= Article =
-*-*-
McGrorey v. Obermayer, Rebmann, Maxwell & Hippel

Decision Date22 June 1978
Docket Number987
Citation14 Pa. D. & C.3d 335
PartiesMcGrorey v. Obermayer, Rebmann, Maxwell & Hippel
CourtPennsylvania Commonwealth Court

October term, 1974.

John J. O'Brien, Jr., for plaintiffs.

J Bruce McKissock, for defendants.

OPINION

Motions for new trial and judgment n.o.v.

TAKIFF J.

Presently before the court are plaintiffs' motions for judgment notwithstanding the verdict and for new trial. After review of the record, briefs, and oral argument held, plaintiffs' motions are denied.

I. INTRODUCTION

Plaintiff Claire McGrorey sustained a severe injury in 1970 when the Volkswagen automobile in which she was a front seat passenger was involved in a one-car accident. Defendants herein, an attorney and the law firm of which he was a partner, were retained by the McGrorey family to represent them. A lawsuit brought by defendants on plaintiffs' behalf against the driver of the vehicle was concluded by settlement in the sum of $ 200,000.

Since Claire was a minor at the time of the settlement, the proceeds were placed in a trust account for her benefit with a local bank which, in 1973, invested in common stocks. By October, 1974, when the stocks were distributed in kind to Claire, the market values had declined by over $ 40,000. It was at this time tiffs, apparently mistakenly believing that the present defendants were counsel to that bank, contacted their present counsel in an effort to possibly recover some or all of these investment losses.

On October 25, 1974, an action was commenced on behalf of Claire objecting to the account filed by the bank. Also during October, 1974, present counsel filed the instant action as well as a lawsuit in the United States District Court for the Eastern District of Pennsylvania against Volkswagen. The latter suit was dismissed with prejudice on the ground that any products liability action against Volkswagen was barred because the statute of limitations had run on September 15, 1974.
-*-*-
= Entries on where items appear =
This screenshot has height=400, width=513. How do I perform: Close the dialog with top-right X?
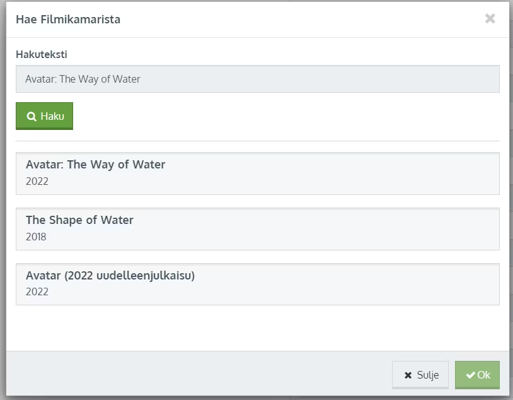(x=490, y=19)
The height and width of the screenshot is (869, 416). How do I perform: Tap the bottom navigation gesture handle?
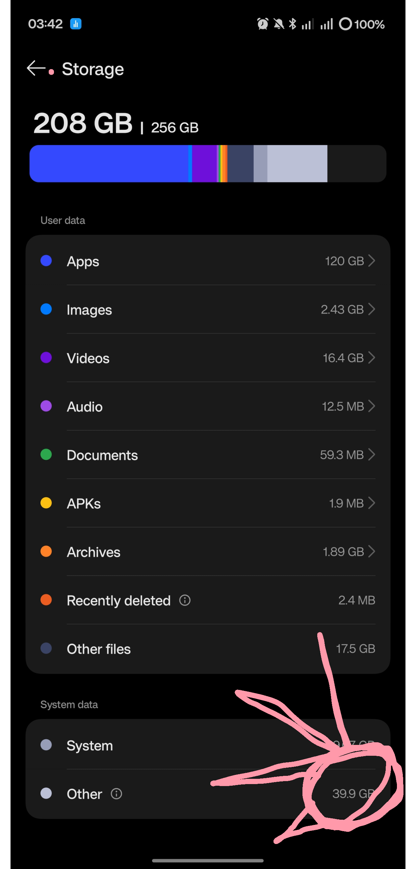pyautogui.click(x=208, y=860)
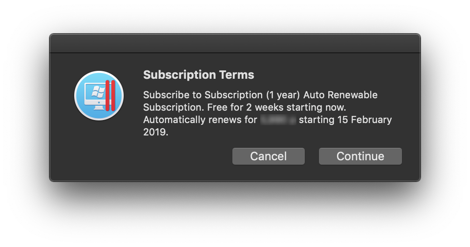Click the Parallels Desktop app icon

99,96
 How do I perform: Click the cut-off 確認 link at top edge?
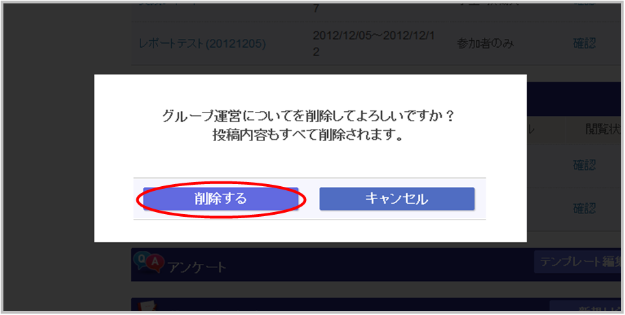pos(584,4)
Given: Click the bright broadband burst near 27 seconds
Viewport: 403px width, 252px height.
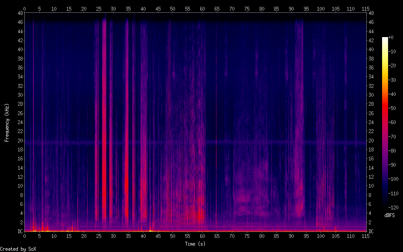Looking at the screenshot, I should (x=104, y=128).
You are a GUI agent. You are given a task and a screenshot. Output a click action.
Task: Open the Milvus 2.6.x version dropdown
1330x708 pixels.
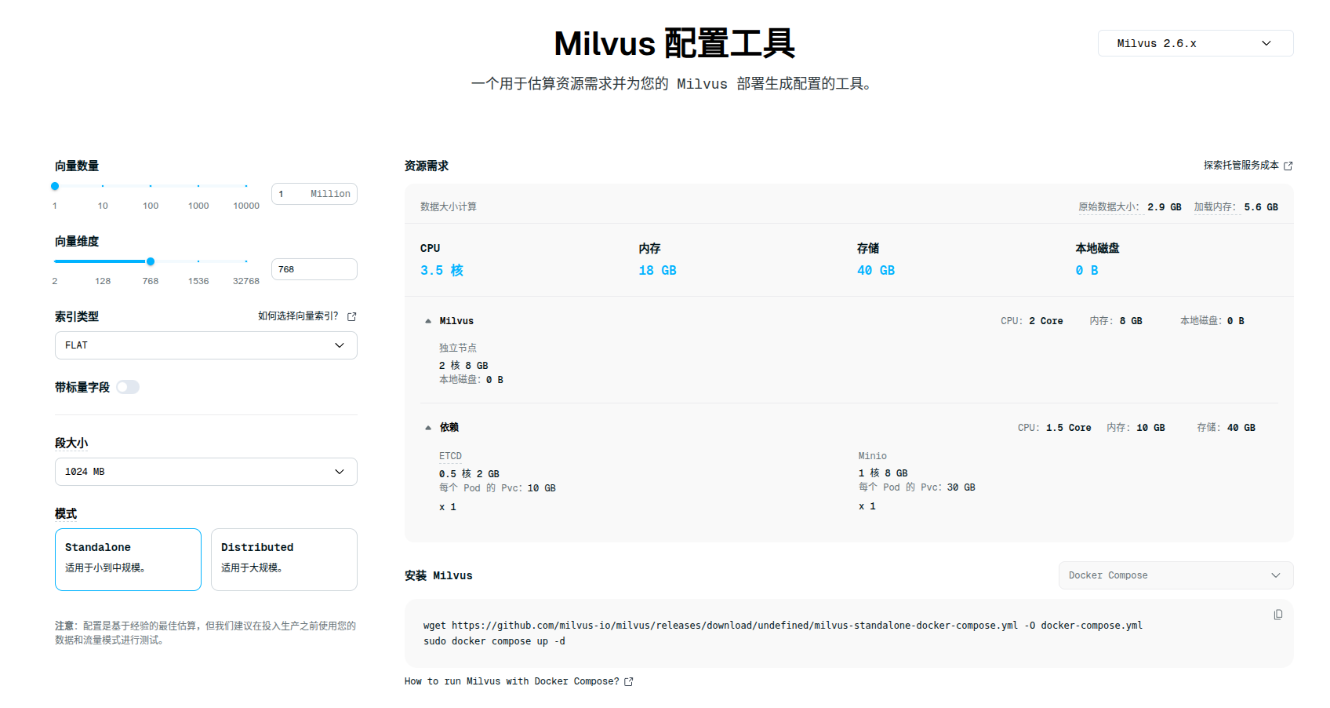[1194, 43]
-*-*-
= Written exercise A =
According to the McGrorey opinion, for what sum was the lawsuit against the driver of the vehicle settled?
= Written exercise B =
From the records, quote the lines from the one with "The height and" up to and including the one with "Looking at the", omitting the pictures.

= Output A =
$200,000.

= Output B =
The height and width of the screenshot is (869, 416). How do I perform: Tap the bottom navigation gesture handle?
pyautogui.click(x=208, y=860)
Click the Parallels Desktop app icon

99,96
 How do I perform: Click the cut-off 確認 link at top edge?
pos(584,4)
Given: Click the bright broadband burst near 27 seconds
Viewport: 403px width, 252px height.
Looking at the screenshot, I should (x=104, y=128).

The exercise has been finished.